ARCHIVED from builddistributedsystem.com on 2026-04-28 — URL: https://builddistributedsystem.com/tracks/logger/tasks/task-10-2-1-memtable
TASK

Implementation

The MemTable is the entry point for all writes in an LSM tree. It is an in-memory sorted data structure (typically a skip list or red-black tree) that acts as a write buffer.

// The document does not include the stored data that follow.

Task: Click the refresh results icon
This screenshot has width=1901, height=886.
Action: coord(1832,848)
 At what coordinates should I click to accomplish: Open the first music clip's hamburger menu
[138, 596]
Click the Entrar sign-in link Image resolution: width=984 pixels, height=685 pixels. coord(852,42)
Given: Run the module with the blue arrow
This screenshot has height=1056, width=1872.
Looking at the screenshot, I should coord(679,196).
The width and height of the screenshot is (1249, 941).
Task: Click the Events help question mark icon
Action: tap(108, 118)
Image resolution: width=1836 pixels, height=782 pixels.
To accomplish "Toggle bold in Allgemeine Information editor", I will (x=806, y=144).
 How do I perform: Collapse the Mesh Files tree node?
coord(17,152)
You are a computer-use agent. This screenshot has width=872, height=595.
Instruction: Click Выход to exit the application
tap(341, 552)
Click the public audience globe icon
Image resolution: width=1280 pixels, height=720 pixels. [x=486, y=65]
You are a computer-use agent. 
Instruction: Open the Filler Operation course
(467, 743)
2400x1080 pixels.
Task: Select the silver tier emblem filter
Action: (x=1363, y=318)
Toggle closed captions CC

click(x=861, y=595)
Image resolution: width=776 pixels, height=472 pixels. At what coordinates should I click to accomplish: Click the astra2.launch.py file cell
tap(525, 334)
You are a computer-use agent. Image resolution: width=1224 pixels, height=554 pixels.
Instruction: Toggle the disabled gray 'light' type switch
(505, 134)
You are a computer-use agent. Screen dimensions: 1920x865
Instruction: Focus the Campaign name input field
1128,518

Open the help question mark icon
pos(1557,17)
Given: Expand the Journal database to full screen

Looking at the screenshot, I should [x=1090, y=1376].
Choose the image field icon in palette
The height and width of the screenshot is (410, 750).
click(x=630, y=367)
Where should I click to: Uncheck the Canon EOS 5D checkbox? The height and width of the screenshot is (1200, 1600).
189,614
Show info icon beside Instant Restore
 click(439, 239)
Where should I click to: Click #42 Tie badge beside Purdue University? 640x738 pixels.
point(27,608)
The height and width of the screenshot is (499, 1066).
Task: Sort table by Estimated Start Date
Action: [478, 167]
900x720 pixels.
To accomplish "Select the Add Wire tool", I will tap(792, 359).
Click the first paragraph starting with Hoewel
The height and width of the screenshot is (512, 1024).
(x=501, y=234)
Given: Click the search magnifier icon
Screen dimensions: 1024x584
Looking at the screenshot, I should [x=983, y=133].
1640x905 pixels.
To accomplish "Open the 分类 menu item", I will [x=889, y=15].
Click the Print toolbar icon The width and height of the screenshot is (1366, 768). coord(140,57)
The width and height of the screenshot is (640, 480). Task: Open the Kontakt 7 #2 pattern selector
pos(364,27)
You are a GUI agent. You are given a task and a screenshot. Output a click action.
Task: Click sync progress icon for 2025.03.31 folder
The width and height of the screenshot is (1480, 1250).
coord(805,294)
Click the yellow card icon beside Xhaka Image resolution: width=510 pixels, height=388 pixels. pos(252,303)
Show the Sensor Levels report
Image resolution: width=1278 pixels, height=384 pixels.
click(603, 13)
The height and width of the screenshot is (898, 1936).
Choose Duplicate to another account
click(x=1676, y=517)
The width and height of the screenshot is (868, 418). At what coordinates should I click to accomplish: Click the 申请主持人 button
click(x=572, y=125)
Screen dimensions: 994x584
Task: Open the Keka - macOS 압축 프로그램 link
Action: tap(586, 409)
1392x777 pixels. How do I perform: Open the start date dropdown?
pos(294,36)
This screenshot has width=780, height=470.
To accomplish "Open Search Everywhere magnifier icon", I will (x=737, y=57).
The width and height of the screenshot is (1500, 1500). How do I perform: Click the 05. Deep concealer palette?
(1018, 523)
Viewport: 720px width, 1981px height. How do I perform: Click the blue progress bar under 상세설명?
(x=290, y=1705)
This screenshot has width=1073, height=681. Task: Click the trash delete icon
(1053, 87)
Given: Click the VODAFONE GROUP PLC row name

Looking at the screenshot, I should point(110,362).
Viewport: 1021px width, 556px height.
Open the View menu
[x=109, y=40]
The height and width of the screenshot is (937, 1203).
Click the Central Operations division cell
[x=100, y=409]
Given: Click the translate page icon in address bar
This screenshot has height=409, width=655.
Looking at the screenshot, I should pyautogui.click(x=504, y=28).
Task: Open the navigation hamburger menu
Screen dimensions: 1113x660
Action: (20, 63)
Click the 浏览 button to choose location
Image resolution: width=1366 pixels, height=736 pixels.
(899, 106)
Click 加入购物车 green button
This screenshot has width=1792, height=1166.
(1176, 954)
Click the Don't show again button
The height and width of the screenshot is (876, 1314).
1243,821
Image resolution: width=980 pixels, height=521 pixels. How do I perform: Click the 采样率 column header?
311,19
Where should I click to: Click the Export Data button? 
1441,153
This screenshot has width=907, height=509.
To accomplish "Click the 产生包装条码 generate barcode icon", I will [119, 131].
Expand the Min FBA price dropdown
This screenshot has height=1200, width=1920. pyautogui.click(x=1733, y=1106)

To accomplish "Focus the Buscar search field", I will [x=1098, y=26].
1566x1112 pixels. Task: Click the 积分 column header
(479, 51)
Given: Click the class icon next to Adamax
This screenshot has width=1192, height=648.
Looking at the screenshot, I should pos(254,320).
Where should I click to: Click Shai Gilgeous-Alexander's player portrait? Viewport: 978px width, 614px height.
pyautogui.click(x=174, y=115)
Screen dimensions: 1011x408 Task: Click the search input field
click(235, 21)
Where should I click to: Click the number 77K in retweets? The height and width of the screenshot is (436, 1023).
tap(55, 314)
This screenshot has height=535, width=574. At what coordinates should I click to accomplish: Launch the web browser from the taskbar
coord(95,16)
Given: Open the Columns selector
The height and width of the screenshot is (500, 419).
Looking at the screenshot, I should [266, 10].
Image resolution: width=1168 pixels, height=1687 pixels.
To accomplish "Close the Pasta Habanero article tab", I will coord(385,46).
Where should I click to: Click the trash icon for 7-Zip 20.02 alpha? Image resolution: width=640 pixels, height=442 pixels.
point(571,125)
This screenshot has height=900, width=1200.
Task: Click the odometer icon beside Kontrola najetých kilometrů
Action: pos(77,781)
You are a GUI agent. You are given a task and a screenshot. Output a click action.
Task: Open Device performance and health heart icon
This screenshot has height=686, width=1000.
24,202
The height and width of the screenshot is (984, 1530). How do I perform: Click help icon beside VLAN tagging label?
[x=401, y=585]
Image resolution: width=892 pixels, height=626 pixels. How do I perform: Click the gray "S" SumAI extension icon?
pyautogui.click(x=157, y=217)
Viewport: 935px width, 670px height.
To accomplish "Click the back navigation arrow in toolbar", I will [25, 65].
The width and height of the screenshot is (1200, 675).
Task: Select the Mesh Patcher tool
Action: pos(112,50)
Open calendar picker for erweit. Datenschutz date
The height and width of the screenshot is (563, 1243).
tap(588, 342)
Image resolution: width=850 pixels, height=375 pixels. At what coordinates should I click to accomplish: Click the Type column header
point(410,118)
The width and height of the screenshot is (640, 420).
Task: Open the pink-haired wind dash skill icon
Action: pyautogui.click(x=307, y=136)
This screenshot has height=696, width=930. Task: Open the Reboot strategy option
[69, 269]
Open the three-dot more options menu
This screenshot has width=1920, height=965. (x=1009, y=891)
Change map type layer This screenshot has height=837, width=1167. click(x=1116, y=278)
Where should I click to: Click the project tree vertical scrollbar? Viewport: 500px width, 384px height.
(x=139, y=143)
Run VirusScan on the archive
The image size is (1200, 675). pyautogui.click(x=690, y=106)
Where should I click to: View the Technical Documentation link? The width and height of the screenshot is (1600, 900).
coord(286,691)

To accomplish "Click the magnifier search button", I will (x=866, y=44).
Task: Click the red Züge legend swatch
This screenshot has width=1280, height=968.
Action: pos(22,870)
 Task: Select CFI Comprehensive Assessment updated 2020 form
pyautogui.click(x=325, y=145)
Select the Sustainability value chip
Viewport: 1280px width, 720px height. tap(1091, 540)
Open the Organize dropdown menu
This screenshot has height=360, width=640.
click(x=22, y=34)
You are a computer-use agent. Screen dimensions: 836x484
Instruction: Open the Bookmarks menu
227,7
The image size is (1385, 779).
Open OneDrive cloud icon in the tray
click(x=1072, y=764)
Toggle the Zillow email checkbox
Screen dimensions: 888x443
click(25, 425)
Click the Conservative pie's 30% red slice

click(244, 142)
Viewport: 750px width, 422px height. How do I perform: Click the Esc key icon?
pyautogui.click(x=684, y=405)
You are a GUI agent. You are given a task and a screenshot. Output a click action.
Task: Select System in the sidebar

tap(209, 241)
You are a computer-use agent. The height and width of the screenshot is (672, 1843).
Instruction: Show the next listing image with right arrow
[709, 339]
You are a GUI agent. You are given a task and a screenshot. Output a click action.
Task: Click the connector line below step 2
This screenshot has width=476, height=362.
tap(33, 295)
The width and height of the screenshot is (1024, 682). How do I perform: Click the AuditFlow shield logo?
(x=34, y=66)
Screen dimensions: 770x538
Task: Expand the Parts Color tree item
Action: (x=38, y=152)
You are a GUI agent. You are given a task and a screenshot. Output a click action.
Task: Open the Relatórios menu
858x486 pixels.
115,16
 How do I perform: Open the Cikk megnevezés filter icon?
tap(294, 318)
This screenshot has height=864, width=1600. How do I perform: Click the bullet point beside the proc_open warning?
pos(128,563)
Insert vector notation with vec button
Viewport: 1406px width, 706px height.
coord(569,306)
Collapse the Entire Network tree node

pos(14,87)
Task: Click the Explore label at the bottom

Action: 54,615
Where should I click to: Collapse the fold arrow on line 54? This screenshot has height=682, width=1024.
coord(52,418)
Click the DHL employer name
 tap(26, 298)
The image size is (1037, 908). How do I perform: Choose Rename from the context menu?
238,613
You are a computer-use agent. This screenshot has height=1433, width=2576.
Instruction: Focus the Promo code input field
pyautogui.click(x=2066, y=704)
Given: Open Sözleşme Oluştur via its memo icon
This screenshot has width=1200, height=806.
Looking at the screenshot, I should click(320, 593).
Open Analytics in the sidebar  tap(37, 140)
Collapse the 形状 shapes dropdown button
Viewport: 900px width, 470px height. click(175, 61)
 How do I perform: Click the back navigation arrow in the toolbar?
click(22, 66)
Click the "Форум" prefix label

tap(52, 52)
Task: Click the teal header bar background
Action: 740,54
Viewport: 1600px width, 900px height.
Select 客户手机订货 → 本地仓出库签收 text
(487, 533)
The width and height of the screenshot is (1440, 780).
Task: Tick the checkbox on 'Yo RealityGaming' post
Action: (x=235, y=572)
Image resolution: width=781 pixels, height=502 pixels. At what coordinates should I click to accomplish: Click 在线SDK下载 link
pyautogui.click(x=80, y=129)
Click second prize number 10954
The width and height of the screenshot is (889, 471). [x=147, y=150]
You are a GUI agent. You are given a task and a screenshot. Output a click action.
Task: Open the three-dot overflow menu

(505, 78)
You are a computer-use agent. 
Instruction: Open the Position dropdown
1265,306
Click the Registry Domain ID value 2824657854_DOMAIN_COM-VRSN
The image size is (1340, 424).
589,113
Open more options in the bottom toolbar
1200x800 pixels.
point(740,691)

How it works in the LSM write path:

  1. Write: insert the key-value pair into the MemTable (O(log N))
  2. Read: check the MemTable first. If the key is found, return it immediately (freshest data). If not, check SSTables on disk.
  3. Flush: when the MemTable exceeds a size threshold (e.g. 4MB), freeze it, create a new empty MemTable for new writes, and flush the frozen one to disk as an immutable SSTable.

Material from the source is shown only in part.